*** Opening Dataset records ***

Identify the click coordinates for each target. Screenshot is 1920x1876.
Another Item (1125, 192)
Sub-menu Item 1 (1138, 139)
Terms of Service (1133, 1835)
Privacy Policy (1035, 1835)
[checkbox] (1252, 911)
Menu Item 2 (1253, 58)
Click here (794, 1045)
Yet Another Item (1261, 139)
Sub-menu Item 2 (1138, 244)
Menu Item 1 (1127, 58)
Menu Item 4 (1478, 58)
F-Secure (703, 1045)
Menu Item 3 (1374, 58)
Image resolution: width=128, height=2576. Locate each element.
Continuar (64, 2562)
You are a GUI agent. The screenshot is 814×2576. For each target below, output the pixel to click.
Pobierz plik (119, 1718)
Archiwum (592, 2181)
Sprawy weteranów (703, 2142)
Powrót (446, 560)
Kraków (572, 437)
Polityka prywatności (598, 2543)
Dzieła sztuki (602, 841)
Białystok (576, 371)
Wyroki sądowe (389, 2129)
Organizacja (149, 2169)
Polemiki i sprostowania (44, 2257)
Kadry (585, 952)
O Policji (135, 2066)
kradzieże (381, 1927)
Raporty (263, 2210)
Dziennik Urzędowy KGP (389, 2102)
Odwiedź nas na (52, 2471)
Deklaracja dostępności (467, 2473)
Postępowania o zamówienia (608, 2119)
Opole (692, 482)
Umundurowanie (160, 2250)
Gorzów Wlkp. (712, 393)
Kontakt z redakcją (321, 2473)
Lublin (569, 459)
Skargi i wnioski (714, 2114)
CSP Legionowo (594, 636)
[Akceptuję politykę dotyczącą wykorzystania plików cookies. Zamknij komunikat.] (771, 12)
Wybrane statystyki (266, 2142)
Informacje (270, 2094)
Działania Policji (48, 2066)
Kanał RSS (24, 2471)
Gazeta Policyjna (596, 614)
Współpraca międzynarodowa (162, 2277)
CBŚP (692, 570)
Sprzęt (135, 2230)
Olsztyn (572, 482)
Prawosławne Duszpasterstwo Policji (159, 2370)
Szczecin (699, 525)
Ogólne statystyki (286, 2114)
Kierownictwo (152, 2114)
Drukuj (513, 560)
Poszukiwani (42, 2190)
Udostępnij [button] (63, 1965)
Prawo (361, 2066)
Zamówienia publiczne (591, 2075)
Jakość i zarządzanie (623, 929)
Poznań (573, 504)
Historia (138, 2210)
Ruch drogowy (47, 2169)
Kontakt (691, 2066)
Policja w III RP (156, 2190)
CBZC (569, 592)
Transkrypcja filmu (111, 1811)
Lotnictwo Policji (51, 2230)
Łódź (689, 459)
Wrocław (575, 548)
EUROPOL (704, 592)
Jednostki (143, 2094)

*** Closing Dataset records ***

*What the task asks*. Starting from the first line of the records above, retype each line exactly up to and including the one that contains "CBZC (569, 592)", and nothing more.

*Response area*.
Identify the click coordinates for each target. Screenshot is 1920x1876.
Another Item (1125, 192)
Sub-menu Item 1 (1138, 139)
Terms of Service (1133, 1835)
Privacy Policy (1035, 1835)
[checkbox] (1252, 911)
Menu Item 2 (1253, 58)
Click here (794, 1045)
Yet Another Item (1261, 139)
Sub-menu Item 2 (1138, 244)
Menu Item 1 (1127, 58)
Menu Item 4 (1478, 58)
F-Secure (703, 1045)
Menu Item 3 (1374, 58)
Image resolution: width=128, height=2576. Locate each element.
Continuar (64, 2562)
You are a GUI agent. The screenshot is 814×2576. For each target below, output the pixel to click.
Pobierz plik (119, 1718)
Archiwum (592, 2181)
Sprawy weteranów (703, 2142)
Powrót (446, 560)
Kraków (572, 437)
Polityka prywatności (598, 2543)
Dzieła sztuki (602, 841)
Białystok (576, 371)
Wyroki sądowe (389, 2129)
Organizacja (149, 2169)
Polemiki i sprostowania (44, 2257)
Kadry (585, 952)
O Policji (135, 2066)
kradzieże (381, 1927)
Raporty (263, 2210)
Dziennik Urzędowy KGP (389, 2102)
Odwiedź nas na (52, 2471)
Deklaracja dostępności (467, 2473)
Postępowania o zamówienia (608, 2119)
Opole (692, 482)
Umundurowanie (160, 2250)
Gorzów Wlkp. (712, 393)
Kontakt z redakcją (321, 2473)
Lublin (569, 459)
Skargi i wnioski (714, 2114)
CSP Legionowo (594, 636)
[Akceptuję politykę dotyczącą wykorzystania plików cookies. Zamknij komunikat.] (771, 12)
Wybrane statystyki (266, 2142)
Informacje (270, 2094)
Działania Policji (48, 2066)
Kanał RSS (24, 2471)
Gazeta Policyjna (596, 614)
Współpraca międzynarodowa (162, 2277)
CBŚP (692, 570)
Sprzęt (135, 2230)
Olsztyn (572, 482)
Prawosławne Duszpasterstwo Policji (159, 2370)
Szczecin (699, 525)
Ogólne statystyki (286, 2114)
Kierownictwo (152, 2114)
Drukuj (513, 560)
Poszukiwani (42, 2190)
Udostępnij [button] (63, 1965)
Prawo (361, 2066)
Zamówienia publiczne (591, 2075)
Jakość i zarządzanie (623, 929)
Poznań (573, 504)
Historia (138, 2210)
Ruch drogowy (47, 2169)
Kontakt (691, 2066)
Policja w III RP (156, 2190)
CBZC (569, 592)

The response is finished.